Christmas in July
A few weeks ago, Momma, Nannie, and Aunt Doris drove up from Knoxville to have lunch with me. Being a newly married woman is great for SO many reasons, one of which is that the "not-so-newlywed" women in my life are excited to share in my joy and are so encouraging during this fragile stage of life. All three of them ooh and ahh over wedding gifts, compliment my interior decorating (which is easy since a lot of my stuff is just what used to be their stuff), and fill our little home with joy from wall to wall. Even hours after they left, there was a warmth about our little place.
If you are a woman in my family, then your primary love language is probably gifts. Followed oh so closely by quality time (which is a gift in itself, am I right?) When I was still in grade school, I might come home to a note with a pack of gum, hair ties, or nail polish that Momma left for me. When Nannie sent care packages to me in college, friends gathered from all over the dorm to see what goodies were hidden among the styrofoam peanuts.
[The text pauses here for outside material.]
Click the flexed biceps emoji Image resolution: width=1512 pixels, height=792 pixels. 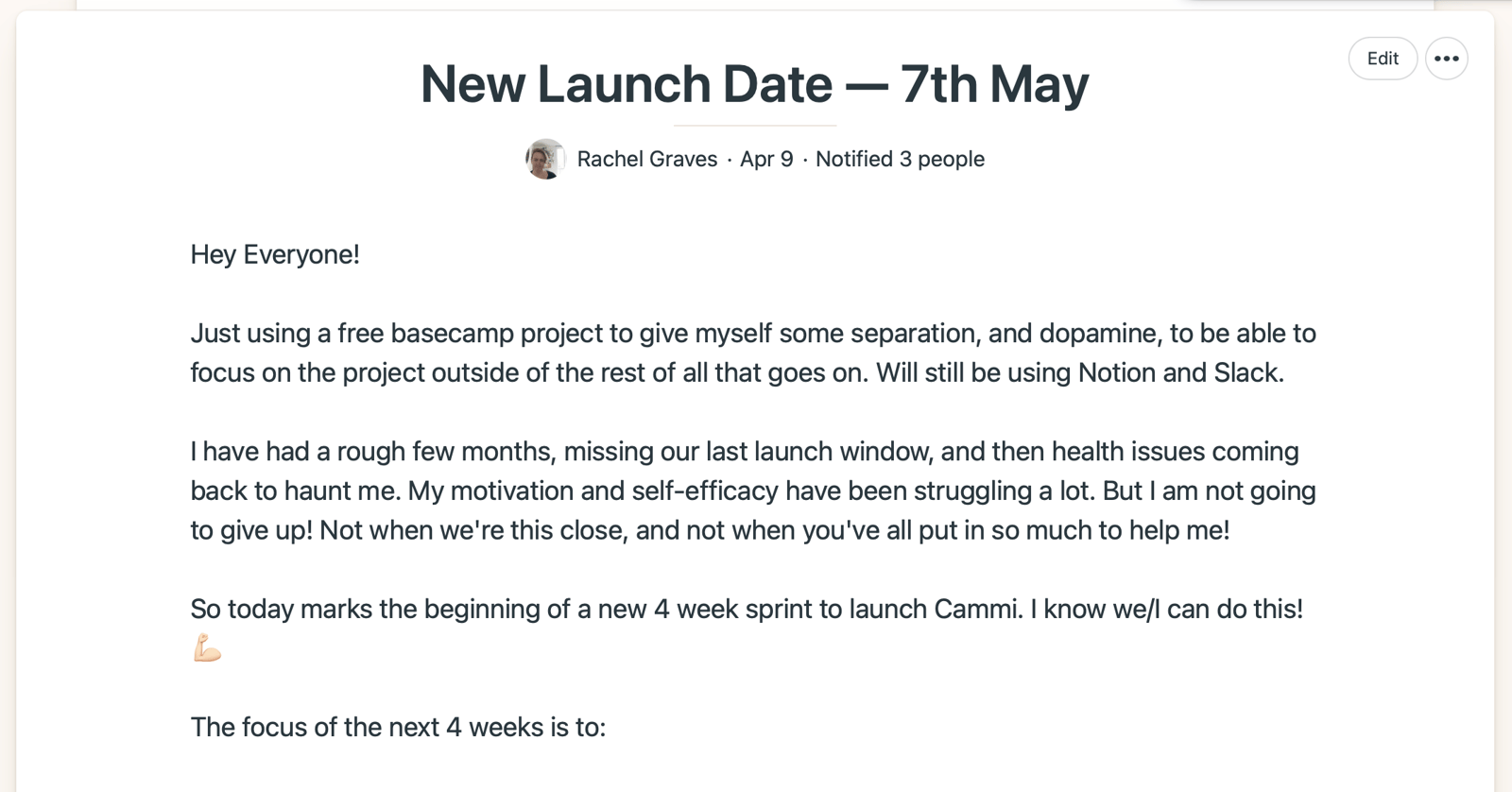[207, 648]
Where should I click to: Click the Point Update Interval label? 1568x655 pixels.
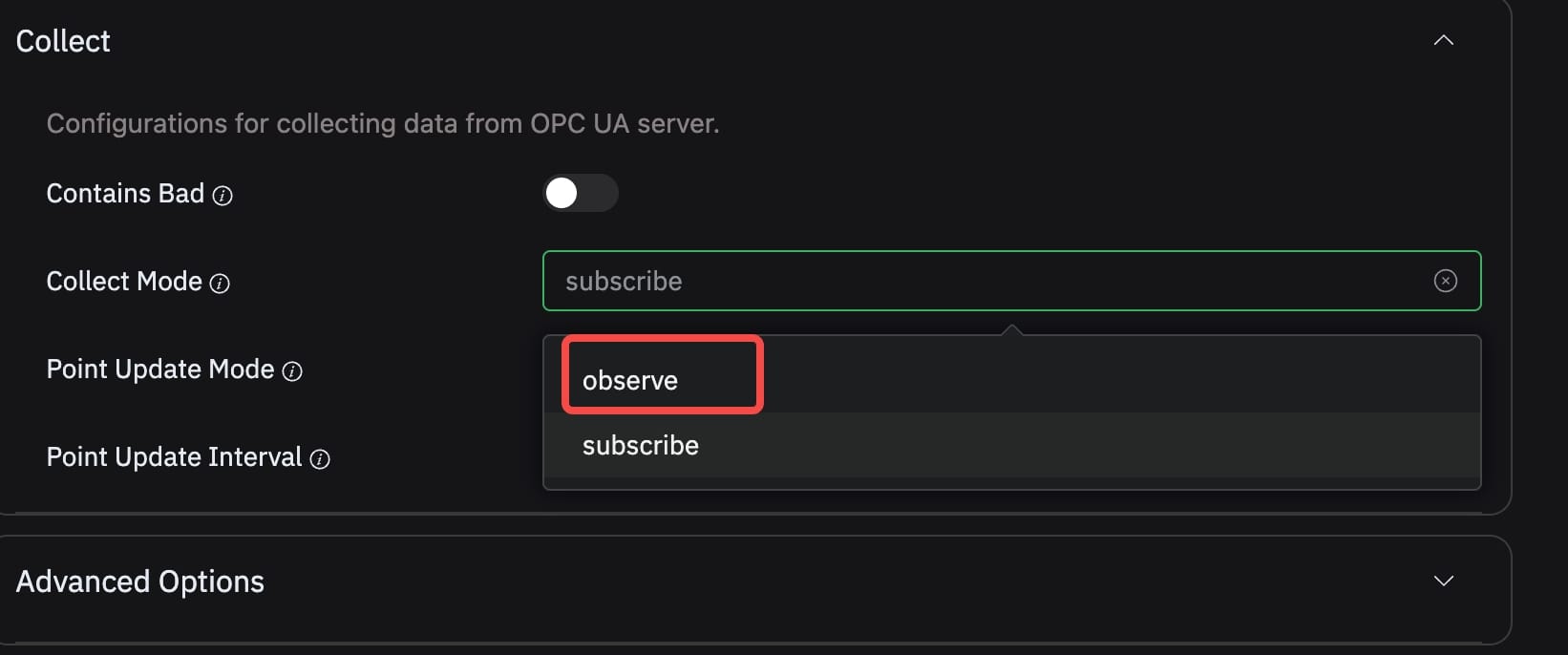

These gifts that let me know they were thinking of me when I was away from them.
Per the norm, when these sweet women pulled into my driveway, their arms were full of treasures. I am now the proud owner of my first set of Christmas china! Doris even included some gold chargers and I now find myself needing a reason to use these sweet things before December! The place settings originally belonged to her sister, Margie, who passed away some years ago. Margie was like Melanie from Gone With the Wind, only more quick witted. She was kind, thoughtful, funny, and beloved by all, especially her big sister Doris. It is a great act of love for Doris to entrust these pieces to me. Nannie brought me a serving dish, a creamer set, and, of course, groceries. She does this pretty frequently now. Either she has picked up on how much time I spend in the kitchen or she thinks I'm not feeding Matthew Darling enough! The fresh veggies she brought were gobbled up as soon as he got home.
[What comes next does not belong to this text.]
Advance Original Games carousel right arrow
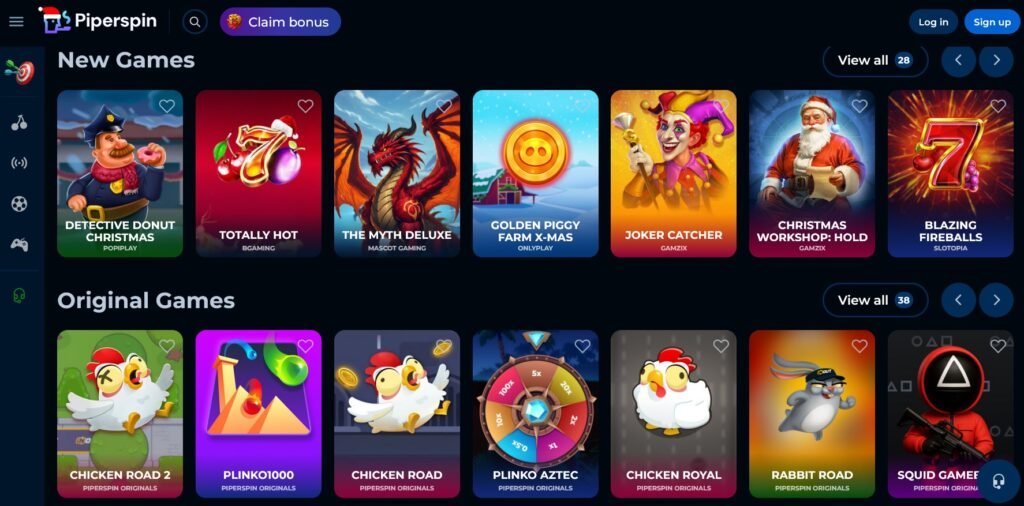Screen dimensions: 1024x506 point(997,300)
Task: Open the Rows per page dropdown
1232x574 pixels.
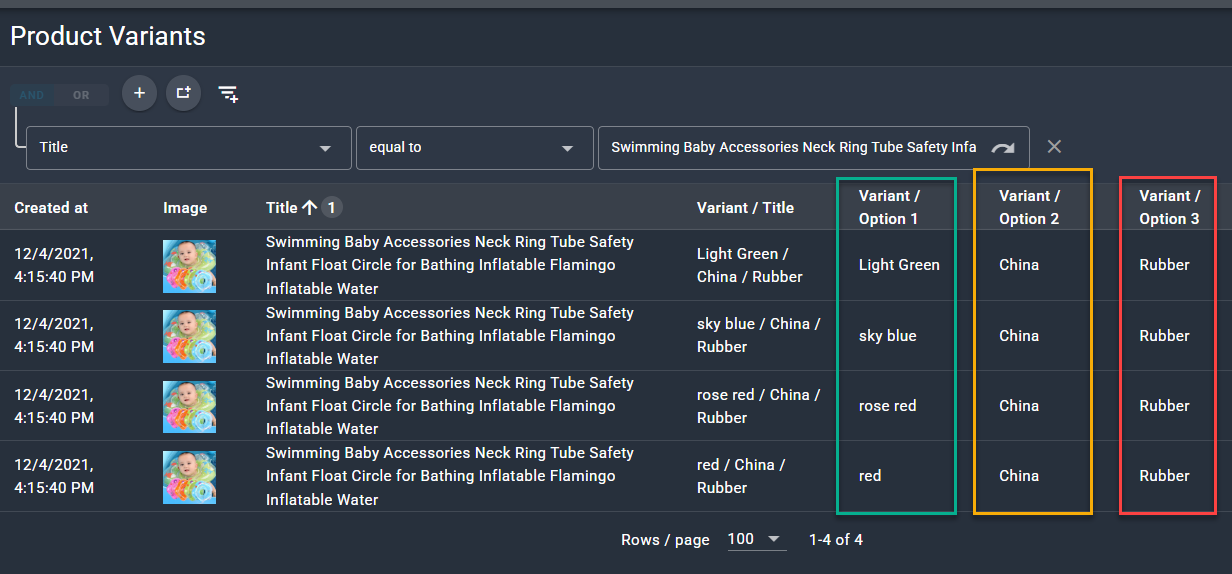Action: [x=754, y=539]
They brought lunch too! I offered to make something myself since, after all, I was playing hostess today, but they wouldn't hear of it. So we made it a potluck. Momma brought chicken salad, Doris brought croissants, and Nannie brought ginger ale, my favorite soft drink. They did leave dessert to me so I whipped up some strawberry lemonade cookies from a recipe I'd been looking for an excuse to make (maybe I subconsciously invited them all down just so I could bake cookies, stranger things have happened).
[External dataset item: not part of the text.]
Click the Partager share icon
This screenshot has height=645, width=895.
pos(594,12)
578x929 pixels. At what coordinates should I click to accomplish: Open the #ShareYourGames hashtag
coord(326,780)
After lunch we took a quick tour of my town and then they headed home. Arms empty, hearts full.
I get overwhelmed sometimes when people give me things. I can feel my insides seizing up and sometimes the enemy says, "you don't deserve those gifts. you aren't good enough to be loved and doted on like this, now you have to do something to earn those things. Earn their love! Earn it!" It's the same with Matthew Darling. And, unfortunately, it's the same with God. I have to really stay on top of this natural bent of mine to try to earn love. It's definitely an unhealthy place to dwell. My family gives me gifts because they love me, because I belong to them, and because they want the best life possible for me. Matthew Darling gives me his life every day for the same reasons. And God, well he says that he loves me more than I dare imagine. He loved me enough to send his only Son to the cross for MY sins. Now that's a gift!
I found myself praying recently that I would be able to fully grasp that gift. I've been told the story of the Gospel since before I can remember, but it becomes more tangible, a little more real, in different chapters of my life. I love that. God meets us where we are, but doesn't leave us like he found us. John Eldredge says that God grows us up. To me, that means that sometimes the pains that come along with this relationship is him "growing me up". Maybe he is making my heart more compassionate through trials, maybe he is undoing some bad theology I didn't know I believed through my doubts, maybe he is revealing more about himself that I couldn't have grasped if I wasn't growing up. The gift that is a relationship with him is always changing our hearts. That's a gift I never want to take for granted. I pray that I don't fall into comfortable routines with him, or that I don't forgo the relationship for the religion. I also hope to never fail to thank him for the gifts that are my Momma, Nannie, Doris, and the other women in my family who teach me about him.
Really and truly, every breath, every moment is a gift orchestrated by God's grace. I'm going to sit in in this place for a while and work on being aware of the outstanding number of gifts I am given daily. What a way to cultivate a grateful heart!